Der Österreichische Städtebund hatte im Begutachtungsverfahren gefordert, dass erfasste Fotoaufnahmen nicht für Ermittlungen nach dem Sicherheitspolizeigesetz verwendet werden dürfen, um die Akzeptanz der Systeme zu erhöhen. Dieses Anliegen wurde in der Regierungsvorlage berücksichtigt.
Allerdings konnten nicht alle Forderungen der Städte durchgesetzt werden. Die Ausweitung auf einspurige Fahrzeuge, Radwege, Gehwege und Fahrradstraßen, die Erfassung von Fotos der Lenker für internationale Strafverfolgung oder "stand alone"-Lösungen bei der Kontrolle unberechtigter Einfahrten in Fußgängerzonen fielen Datenschutzüberlegungen zum Opfer.
"Wir sind auf die finale Regierungsvorlage gespannt, die wir im Rahmen des Städtebund-Verkehrsausschusses noch genau analysieren werden", so Thomas Weninger. Das wichtigste Anliegen sei jedoch erfüllt worden: "automationsunterstützte Kennzeichenerfassung in Bereichen durchführen zu dürfen, wo heute schon der Fußverkehr eindeutig Vorrang hat und Autos nur in Ausnahmefällen zufahren dürfen".

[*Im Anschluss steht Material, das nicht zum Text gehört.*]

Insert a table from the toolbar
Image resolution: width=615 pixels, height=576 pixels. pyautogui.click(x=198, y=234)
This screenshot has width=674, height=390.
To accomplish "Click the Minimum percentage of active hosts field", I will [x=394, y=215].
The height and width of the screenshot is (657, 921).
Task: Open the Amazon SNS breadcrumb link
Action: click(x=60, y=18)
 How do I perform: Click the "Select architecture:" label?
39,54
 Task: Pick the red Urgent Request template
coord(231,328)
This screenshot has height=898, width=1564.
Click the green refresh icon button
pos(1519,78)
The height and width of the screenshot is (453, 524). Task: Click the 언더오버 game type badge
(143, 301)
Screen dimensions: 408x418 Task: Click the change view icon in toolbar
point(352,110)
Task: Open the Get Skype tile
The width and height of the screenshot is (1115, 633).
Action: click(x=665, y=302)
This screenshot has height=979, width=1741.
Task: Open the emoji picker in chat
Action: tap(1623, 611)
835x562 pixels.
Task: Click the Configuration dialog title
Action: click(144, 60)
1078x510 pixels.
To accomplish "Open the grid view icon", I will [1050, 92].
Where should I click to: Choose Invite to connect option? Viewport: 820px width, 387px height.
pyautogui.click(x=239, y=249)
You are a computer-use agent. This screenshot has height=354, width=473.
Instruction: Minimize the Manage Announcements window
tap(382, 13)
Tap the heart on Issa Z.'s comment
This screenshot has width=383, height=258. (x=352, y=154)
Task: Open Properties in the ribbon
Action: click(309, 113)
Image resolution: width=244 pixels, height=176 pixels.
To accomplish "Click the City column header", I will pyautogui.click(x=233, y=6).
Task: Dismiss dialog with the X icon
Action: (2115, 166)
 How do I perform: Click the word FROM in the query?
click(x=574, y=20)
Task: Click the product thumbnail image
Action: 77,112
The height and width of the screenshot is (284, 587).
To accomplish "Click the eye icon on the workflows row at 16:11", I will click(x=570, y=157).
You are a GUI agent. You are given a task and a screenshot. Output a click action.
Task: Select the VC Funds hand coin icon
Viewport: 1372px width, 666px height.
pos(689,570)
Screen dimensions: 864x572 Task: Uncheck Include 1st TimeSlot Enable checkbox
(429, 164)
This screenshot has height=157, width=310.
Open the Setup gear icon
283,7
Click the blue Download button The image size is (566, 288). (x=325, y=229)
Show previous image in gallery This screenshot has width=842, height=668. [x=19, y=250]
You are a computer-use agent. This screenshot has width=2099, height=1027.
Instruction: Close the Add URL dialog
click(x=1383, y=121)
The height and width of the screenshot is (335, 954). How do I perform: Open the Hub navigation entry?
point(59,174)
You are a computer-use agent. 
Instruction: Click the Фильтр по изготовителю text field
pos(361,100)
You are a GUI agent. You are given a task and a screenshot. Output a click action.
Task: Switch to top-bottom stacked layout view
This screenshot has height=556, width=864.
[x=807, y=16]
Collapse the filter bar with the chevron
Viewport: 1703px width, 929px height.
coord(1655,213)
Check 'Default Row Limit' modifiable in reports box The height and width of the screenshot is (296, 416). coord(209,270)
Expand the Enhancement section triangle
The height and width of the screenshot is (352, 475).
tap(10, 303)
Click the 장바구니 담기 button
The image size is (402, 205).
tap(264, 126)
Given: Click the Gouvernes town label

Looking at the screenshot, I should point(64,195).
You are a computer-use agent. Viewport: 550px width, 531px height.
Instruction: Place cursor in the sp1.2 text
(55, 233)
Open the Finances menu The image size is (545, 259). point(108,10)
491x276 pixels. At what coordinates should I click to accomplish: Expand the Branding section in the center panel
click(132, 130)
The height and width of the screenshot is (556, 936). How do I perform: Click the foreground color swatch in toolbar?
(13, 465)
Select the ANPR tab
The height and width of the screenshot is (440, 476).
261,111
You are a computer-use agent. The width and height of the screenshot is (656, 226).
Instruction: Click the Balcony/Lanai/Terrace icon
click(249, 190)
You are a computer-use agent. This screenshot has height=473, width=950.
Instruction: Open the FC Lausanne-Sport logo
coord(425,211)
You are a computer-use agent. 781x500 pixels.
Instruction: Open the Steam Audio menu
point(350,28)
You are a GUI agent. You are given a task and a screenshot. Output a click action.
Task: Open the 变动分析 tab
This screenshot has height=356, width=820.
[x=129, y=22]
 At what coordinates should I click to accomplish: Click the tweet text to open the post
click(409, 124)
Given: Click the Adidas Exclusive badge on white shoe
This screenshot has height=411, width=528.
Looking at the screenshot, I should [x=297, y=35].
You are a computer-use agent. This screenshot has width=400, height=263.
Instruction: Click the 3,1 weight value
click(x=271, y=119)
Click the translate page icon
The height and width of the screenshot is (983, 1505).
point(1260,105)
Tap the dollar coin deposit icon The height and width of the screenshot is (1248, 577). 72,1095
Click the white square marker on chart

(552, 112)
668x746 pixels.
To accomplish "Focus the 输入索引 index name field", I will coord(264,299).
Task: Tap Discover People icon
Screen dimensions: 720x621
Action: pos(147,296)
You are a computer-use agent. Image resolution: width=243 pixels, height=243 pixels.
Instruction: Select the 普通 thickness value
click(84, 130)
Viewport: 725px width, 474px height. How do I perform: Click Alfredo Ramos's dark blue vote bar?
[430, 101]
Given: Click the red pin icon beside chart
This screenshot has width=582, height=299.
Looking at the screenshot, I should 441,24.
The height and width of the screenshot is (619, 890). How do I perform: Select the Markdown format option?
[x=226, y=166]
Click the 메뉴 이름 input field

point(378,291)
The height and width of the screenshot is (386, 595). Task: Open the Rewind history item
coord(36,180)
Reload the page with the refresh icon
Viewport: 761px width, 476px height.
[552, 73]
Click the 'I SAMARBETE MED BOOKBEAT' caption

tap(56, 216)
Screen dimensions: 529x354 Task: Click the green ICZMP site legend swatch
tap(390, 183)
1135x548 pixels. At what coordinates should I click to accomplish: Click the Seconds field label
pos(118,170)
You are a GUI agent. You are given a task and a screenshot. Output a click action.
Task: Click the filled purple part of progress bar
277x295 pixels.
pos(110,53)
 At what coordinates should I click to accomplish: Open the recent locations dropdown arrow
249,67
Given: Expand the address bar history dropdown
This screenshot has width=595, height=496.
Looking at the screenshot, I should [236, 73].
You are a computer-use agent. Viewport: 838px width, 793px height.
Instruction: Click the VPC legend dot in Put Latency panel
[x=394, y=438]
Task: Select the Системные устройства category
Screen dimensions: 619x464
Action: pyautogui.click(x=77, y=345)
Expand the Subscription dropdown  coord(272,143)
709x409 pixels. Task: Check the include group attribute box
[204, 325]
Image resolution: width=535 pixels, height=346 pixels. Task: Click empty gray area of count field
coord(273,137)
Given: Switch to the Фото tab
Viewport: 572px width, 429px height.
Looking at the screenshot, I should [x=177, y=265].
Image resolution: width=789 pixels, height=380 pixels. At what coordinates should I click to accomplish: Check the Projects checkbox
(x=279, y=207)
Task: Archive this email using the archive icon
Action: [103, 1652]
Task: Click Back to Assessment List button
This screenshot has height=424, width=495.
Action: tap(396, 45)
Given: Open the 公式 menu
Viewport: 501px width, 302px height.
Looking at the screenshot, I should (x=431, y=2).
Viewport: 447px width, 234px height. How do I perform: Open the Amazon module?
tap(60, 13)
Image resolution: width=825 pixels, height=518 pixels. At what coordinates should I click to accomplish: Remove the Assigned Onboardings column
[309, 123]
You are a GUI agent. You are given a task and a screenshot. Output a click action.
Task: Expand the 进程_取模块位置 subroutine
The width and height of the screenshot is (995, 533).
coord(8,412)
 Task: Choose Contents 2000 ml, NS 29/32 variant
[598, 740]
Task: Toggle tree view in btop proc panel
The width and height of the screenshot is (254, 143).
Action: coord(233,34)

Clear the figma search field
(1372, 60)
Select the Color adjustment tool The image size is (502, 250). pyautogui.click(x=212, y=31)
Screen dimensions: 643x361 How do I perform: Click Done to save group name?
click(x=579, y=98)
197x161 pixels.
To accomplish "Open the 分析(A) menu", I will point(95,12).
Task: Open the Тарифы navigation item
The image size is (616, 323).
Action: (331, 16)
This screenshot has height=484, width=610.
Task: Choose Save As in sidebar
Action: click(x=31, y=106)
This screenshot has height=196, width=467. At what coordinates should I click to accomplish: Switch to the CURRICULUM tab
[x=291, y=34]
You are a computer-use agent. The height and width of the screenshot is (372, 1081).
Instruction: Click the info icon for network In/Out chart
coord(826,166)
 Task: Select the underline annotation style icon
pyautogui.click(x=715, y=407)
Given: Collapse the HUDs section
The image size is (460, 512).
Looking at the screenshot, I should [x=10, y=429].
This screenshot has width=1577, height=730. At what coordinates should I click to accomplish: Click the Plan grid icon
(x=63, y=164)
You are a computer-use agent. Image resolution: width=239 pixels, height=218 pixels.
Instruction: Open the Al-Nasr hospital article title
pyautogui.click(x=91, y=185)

Die Badener Bürgermeisterin Carmen Jeitler-Cincelli möchte mit ihrer Stadt eine Vorreiterrolle einnehmen. "Die Badener Innenstadt lebt nicht zuletzt davon, dass die Menschen in der Fußgängerzone echte Wohlfühlzeit verbringen", erklärt sie. Mit automationsunterstützten Ein- und Zufahrtskontrollen mit Kamera- und Ampelsteuerung wolle Baden "eine Vorreiterrolle einnehmen, sobald die entsprechende Gesetzesvorlage vorliegt".
Die Städte drängen nun auf eine schnelle Umsetzung der beschlossenen Maßnahmen. Michael Kögl betont die Notwendigkeit einer "raschen und datenschutzkonformen Lösung" und fordert "eine umgehende Beschlussfassung als Grundlage zur Umsetzung".
Auch Judith Schwentner aus Graz unterstreicht: "Jetzt ist entscheidend, dass die Ankündigungen eine rasche, datenschutzkonforme Umsetzung finden."
Der Österreichische Städtebund hatte sich bereits über viele Jahre hinweg mit Nachdruck für diese Regelung eingesetzt. Thomas Weninger bedankt sich abschließend "bei allen, die uns auf diesem Weg begleitet und unterstützt haben". Die neue Gesetzesgrundlage markiere einen wichtigen Meilenstein für die Verkehrssicherheit und Lebensqualität in österreichischen Städten.